以前、データ復旧業者の情報漏洩が問題になったことがあります。
現在のように、守秘義務や機密保持契約が明確ではなく、曖昧だった頃の時代です。
そもそも機密データを他の企業に渡すという行為自体が一般的ではありませんでしたが、背に腹は代えられないということで、契約など曖昧なままデータ復旧業者に依頼を行っていた、という時代だったのです。
もちろん、そのデータ復旧業者はデータを意図的に漏洩しようと考えていたわけではなく、一部の不心得な社員が流出させたというケースが多かったとされています。
そのため、昨今ではそうしたセキュリティ教育が徹底されており、データの漏洩が会社の存亡に関わることを全ての社員に浸透させる試みがされています。
一度、漏洩が明るみに出ると、その業者ははっきり言って倒産です。
他に業者はいくらでもあるのですから、その業者に仕事を依頼するということはなくなるでしょう。

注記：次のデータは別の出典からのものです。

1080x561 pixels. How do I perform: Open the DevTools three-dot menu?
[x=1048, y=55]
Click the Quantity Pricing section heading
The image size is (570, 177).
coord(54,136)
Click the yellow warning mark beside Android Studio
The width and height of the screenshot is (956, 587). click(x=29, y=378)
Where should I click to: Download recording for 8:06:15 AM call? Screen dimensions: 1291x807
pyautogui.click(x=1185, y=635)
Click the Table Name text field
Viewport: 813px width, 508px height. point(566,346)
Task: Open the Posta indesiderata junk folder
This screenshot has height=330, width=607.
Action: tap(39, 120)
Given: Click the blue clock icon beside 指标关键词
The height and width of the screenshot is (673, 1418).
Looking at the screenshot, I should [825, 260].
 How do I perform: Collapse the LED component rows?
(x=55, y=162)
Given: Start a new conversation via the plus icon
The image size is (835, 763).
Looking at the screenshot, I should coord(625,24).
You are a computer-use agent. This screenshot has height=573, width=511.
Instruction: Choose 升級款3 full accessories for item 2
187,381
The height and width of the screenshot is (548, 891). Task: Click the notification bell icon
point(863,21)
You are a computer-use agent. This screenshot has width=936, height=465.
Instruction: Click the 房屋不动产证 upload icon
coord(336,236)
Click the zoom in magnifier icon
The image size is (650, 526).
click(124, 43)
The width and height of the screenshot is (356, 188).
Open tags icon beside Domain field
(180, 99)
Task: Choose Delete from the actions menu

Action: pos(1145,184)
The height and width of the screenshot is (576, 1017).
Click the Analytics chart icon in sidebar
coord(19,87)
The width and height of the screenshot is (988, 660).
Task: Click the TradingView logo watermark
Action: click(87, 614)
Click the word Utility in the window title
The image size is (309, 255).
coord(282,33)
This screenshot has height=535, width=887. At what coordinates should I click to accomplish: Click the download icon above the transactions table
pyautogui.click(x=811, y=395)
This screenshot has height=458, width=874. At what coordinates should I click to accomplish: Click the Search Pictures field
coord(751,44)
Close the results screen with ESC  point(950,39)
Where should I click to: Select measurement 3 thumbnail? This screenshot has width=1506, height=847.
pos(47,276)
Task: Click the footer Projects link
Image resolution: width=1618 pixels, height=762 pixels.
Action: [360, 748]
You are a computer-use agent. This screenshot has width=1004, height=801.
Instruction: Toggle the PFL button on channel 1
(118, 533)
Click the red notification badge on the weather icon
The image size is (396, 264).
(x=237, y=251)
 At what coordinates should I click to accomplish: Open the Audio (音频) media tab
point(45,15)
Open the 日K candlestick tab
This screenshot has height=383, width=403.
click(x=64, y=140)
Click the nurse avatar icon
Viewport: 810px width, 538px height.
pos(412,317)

データ復旧業者にかかわらず、こうしたセキュリティの問題はどんな企業においても等しく注意しなくてはならないポイントと言えます。
なぜならどの会社にも企業秘密はあるからです。
インターネットでデータ復旧業者を探していると、たまに極めてシンプルなウェブサイトで連絡先も携帯電話…というようなデータ復旧業者を見かけることがあります。
そういう業者には基本的に業務を依頼しない方が無難です。
しかし、多くの場合、大手よりも格安の値段でデータ復旧を請け負っていることもあり、コストダウンのために依頼をしてしまうというケースも珍しくありません。
こうした、傍目から見ると怪しい業者の多くは、個人経営で開業したばかりということが多いようです。
データ復旧というのは、規模さえ小さければそれほど人員も施設も資金も必要としません。
ちょっとしたパソコンレスキュー程度の作業であれば、ひとりで開業することは決して不可能ではありません。
しかし、信用の面では明らかに大手に劣りますから、信用に代わるアピールポイントとして安価な費用を提示しているということのようです。
確かに、安いのはいいのですが、個人経営の場合、作業者が少ないことからタイムリーに対応してくれるかという点に不安が残ります。
データのトラブルというのは、いつ何時起きるか分かりませんので、急ぎの場合は24時間対応の大手業者に依頼することをお勧めします。